*** Supplied material Section Begins ***
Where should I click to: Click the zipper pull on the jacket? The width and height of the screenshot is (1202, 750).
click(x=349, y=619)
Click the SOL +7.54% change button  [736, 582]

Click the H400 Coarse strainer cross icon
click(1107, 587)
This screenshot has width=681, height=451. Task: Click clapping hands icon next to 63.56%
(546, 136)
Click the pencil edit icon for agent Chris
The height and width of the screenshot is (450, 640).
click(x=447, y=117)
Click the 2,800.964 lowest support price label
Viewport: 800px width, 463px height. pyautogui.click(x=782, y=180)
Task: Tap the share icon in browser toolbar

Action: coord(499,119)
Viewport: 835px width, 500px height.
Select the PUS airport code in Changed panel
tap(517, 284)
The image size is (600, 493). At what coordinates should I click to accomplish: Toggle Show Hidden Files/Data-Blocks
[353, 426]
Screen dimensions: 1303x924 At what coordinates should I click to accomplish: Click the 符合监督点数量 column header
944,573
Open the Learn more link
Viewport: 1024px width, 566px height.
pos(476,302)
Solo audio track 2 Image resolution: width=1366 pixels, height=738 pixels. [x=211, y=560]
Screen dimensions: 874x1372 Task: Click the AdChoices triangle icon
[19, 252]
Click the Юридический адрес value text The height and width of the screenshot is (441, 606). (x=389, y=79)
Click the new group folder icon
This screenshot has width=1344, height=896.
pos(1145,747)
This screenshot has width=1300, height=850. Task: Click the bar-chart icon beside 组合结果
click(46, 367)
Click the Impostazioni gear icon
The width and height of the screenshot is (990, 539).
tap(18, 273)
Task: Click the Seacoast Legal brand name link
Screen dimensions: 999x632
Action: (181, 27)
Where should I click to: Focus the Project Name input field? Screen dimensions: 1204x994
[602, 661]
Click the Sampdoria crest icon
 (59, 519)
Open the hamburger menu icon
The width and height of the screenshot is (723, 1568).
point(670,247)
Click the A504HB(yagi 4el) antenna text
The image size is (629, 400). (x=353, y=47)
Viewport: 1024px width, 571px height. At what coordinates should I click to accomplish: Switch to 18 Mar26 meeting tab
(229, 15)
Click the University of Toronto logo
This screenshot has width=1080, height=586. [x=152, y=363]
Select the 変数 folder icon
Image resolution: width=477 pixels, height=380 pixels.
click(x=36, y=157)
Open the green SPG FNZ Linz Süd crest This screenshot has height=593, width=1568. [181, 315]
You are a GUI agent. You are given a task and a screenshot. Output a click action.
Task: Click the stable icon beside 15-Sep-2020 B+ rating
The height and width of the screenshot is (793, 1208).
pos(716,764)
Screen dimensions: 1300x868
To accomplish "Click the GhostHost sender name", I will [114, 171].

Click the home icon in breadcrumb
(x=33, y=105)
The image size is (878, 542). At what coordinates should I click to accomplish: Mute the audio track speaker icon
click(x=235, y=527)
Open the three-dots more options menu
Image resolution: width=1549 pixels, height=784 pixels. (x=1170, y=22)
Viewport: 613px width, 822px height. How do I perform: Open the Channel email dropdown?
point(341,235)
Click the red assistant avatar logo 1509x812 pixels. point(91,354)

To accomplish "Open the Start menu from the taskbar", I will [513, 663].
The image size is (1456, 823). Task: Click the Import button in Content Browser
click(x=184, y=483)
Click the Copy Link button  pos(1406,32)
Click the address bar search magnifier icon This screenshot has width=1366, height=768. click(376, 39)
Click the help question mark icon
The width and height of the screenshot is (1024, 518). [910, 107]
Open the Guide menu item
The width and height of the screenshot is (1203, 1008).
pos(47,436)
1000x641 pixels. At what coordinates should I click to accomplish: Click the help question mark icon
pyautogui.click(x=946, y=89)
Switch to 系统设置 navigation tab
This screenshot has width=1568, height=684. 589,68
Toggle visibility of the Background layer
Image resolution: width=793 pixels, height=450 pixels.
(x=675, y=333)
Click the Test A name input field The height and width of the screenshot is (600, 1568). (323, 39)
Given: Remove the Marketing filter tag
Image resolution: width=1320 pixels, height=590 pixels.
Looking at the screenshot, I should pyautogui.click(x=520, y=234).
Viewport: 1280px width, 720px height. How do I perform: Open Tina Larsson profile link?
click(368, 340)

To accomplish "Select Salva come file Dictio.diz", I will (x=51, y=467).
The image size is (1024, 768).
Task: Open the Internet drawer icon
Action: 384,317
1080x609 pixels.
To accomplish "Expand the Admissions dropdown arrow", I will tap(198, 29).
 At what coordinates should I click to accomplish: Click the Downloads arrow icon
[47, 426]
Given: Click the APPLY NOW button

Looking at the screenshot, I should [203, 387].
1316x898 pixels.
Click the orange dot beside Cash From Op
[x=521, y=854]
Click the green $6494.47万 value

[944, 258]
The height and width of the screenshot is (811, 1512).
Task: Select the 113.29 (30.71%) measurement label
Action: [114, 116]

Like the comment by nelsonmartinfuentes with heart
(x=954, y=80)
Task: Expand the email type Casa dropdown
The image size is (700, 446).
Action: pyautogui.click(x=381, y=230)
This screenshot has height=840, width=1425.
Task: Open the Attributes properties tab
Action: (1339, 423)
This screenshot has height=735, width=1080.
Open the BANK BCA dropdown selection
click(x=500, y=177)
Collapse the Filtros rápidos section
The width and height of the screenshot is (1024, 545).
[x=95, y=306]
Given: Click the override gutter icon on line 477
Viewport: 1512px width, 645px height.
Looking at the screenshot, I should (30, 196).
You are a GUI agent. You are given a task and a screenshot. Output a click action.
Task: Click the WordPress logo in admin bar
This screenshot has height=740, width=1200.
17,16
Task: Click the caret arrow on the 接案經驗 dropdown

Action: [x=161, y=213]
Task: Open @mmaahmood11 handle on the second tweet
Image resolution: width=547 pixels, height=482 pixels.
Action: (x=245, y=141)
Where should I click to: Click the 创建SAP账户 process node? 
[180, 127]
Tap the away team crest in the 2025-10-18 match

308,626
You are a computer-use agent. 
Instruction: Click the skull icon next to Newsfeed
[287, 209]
*** Supplied material Section Ends ***
> **What is being asked**:
Write out only the lines that run from the line containing "The width and height of the screenshot is (723, 1568)." through the line containing "Click the Copy", both included, exactly as they appear above.

> **Result for this task**:
The width and height of the screenshot is (723, 1568).
point(670,247)
Click the A504HB(yagi 4el) antenna text
The image size is (629, 400). (x=353, y=47)
Viewport: 1024px width, 571px height. At what coordinates should I click to accomplish: Switch to 18 Mar26 meeting tab
(229, 15)
Click the University of Toronto logo
This screenshot has width=1080, height=586. [x=152, y=363]
Select the 変数 folder icon
Image resolution: width=477 pixels, height=380 pixels.
click(x=36, y=157)
Open the green SPG FNZ Linz Süd crest This screenshot has height=593, width=1568. [181, 315]
You are a GUI agent. You are given a task and a screenshot. Output a click action.
Task: Click the stable icon beside 15-Sep-2020 B+ rating
The height and width of the screenshot is (793, 1208).
pos(716,764)
Screen dimensions: 1300x868
To accomplish "Click the GhostHost sender name", I will [114, 171].

Click the home icon in breadcrumb
(x=33, y=105)
The image size is (878, 542). At what coordinates should I click to accomplish: Mute the audio track speaker icon
click(x=235, y=527)
Open the three-dots more options menu
Image resolution: width=1549 pixels, height=784 pixels. (x=1170, y=22)
Viewport: 613px width, 822px height. How do I perform: Open the Channel email dropdown?
point(341,235)
Click the red assistant avatar logo 1509x812 pixels. point(91,354)

To accomplish "Open the Start menu from the taskbar", I will [513, 663].
The image size is (1456, 823). Task: Click the Import button in Content Browser
click(x=184, y=483)
Click the Copy Link button  pos(1406,32)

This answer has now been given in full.